··· EXTRACT TO READ ···

Chez Scheme: performance of vector reads

Question

Chez Scheme: performance of vector reads

NHALX opened this issue 6 years ago · 7 comments

I realize this isn't Shen-scheme's fault, since it just use chez's vectors directly, but the performance of vector reads seems quite bad. In every situation I've come across where an array would normally outperform a linked list, the opposite has been true.

Answer 1 · 2018-09-02T19:38:47.000Z

Do you have any examples of this? are you using <-address or <-vector ?

<-address compiles into a call to Scheme's vector-ref. Other than the check it makes to ensure the object is a vector object and to avoid making out of bound memory accesses it shouldn't have much overhead (if those checks happen also depends on how aggressively the Chez compiler is set to compile, for now Shen/Scheme uses the safest option).

···

(SHORT TASK 1) According to the thread on Chez Scheme vector reads, what does <-address compile into?
(SHORT TASK 2) Pick up the thread on Chez Scheme vector reads after its final sentence and keep it going.

··· MATERIAL SHOWN ···

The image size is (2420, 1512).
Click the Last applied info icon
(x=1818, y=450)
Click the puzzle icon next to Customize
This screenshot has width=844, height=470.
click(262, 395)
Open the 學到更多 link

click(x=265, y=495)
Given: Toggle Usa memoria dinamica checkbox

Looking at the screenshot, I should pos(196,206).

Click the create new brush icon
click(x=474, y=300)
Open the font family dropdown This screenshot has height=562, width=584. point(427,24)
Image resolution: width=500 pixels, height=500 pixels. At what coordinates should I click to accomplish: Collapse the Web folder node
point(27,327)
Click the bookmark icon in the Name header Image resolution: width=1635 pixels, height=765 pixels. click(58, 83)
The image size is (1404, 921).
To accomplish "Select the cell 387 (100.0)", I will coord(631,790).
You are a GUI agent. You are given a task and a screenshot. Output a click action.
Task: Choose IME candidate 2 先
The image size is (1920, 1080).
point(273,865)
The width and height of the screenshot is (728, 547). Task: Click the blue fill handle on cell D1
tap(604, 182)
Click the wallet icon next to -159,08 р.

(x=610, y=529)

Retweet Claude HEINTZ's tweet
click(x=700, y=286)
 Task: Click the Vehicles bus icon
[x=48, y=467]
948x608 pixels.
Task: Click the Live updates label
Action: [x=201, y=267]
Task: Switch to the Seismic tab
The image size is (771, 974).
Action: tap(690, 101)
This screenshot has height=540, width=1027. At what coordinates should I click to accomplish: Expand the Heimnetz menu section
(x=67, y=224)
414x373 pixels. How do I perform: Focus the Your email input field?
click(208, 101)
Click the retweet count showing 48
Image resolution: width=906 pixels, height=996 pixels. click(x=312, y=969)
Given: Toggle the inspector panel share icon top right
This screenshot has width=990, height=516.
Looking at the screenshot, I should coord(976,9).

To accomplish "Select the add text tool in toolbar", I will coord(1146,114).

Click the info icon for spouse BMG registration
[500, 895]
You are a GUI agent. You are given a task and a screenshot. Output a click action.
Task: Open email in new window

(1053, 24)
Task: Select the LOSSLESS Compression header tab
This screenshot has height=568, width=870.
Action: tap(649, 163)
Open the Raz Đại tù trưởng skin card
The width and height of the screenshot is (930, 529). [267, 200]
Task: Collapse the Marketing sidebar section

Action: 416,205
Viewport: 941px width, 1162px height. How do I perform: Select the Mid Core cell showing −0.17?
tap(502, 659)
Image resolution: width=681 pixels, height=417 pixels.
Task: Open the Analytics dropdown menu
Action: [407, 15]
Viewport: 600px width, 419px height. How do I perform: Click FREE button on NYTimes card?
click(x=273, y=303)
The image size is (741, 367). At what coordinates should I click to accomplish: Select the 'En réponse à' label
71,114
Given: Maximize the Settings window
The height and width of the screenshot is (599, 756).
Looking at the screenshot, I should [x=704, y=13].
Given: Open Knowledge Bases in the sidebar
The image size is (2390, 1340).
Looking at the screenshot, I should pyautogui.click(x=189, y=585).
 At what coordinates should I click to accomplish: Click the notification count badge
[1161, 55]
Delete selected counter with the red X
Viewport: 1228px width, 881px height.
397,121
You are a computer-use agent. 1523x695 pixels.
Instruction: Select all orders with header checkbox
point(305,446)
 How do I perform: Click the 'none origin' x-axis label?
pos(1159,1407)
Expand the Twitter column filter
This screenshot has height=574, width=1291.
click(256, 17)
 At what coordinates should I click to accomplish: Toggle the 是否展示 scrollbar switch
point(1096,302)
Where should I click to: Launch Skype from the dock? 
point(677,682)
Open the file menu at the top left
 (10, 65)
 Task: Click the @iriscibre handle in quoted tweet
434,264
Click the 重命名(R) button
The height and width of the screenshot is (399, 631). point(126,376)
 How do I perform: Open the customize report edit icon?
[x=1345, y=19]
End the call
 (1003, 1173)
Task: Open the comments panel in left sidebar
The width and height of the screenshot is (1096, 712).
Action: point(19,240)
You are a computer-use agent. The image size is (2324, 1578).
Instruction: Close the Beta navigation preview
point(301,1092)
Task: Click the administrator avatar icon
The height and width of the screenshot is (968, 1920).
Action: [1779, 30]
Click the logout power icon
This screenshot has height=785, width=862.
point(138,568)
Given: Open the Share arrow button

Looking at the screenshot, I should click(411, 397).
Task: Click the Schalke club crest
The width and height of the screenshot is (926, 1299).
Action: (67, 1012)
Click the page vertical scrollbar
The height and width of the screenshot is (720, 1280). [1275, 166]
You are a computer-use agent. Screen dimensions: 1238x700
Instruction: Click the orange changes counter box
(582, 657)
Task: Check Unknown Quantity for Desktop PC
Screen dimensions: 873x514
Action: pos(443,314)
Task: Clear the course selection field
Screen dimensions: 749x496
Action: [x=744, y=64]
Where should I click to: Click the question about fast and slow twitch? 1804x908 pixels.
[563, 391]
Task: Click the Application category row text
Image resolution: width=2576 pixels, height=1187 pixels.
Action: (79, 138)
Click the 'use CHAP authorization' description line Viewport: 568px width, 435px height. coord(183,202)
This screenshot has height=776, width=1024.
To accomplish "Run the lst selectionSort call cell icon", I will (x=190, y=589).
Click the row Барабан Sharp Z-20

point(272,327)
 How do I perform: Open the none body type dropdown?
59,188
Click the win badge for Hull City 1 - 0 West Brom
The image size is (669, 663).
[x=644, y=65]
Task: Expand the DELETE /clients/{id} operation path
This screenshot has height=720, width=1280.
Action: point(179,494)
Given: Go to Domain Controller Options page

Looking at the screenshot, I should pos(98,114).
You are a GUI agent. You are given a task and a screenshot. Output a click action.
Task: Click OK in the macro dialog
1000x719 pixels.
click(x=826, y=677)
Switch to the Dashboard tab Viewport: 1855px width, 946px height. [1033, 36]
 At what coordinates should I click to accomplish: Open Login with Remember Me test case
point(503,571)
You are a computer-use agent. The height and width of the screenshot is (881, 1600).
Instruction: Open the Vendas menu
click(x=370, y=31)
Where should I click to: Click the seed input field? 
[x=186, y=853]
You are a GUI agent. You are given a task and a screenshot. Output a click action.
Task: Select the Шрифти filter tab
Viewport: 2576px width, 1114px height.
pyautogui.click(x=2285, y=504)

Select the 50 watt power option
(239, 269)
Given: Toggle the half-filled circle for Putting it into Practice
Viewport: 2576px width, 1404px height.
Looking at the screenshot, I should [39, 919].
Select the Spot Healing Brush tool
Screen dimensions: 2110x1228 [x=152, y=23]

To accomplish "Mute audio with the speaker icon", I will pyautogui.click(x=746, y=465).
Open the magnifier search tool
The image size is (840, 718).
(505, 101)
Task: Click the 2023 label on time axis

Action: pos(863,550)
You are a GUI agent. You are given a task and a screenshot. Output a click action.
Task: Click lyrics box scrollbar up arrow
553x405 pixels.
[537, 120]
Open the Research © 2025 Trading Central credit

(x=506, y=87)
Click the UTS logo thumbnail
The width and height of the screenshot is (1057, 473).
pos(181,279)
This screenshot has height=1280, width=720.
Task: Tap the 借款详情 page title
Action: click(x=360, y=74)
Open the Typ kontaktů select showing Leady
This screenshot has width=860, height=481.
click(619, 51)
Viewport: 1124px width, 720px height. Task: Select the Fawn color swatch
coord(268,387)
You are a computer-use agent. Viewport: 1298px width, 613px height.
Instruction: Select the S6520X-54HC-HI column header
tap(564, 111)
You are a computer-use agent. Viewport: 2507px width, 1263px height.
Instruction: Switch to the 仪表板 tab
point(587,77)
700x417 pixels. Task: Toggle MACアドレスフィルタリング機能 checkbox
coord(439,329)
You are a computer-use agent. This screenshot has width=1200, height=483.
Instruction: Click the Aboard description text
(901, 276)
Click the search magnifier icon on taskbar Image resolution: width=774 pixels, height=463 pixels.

···

(WRITTEN ANSWER 1) It compiles into a call to Scheme's vector-ref.

(WRITTEN ANSWER 2)
<-vector on the other hand is implemented in Shen, and in addition to the above, it checks that the index argument is not equal to 0, and that the object resulting from accessing the vector is not the fail object.

On the other hand, the only overhead lists have is when checking if the object is a cons object, there will be more indirection and memory accesses when following the list, but if the list is not huge and all its fragments were allocated together, then it will not have that much more overhead in terms of computation (I'm not familiar with the internals but I would guess that Scheme being a list-heavy language, Chez spends some effort in allocating nodes together in memory when possible).

Answer 2 · 2018-09-04T00:38:53.000Z

Looks like the main problem was actually vector construction rather than reads (probably a kernel issue more than anything then).

One could argue that vectors aren't supposed to be used in a functional update style, but I think Shen tuples are implemented over vectors.

vec-read: run time: 5.890625 secs
vec-read+build@v: run time: 50.671875 secs
vec-read+build: run time: 27.34375 secs
list-hd: run time: 4.984375 secs
list-hd+cons: run time: 6.171875 secs
tuple-fst+build: run time: 21.75 secs
control: run time: 3.75 secs

(package null []
 (define r
   V 1000000000 -> ok
   V N -> (r V (+ N (<-address V 1))))

 (define rb1
   V 1000000000 -> ok
   V N -> (rb1 (@v 1 <>)
               (+ N (<-address V 1))))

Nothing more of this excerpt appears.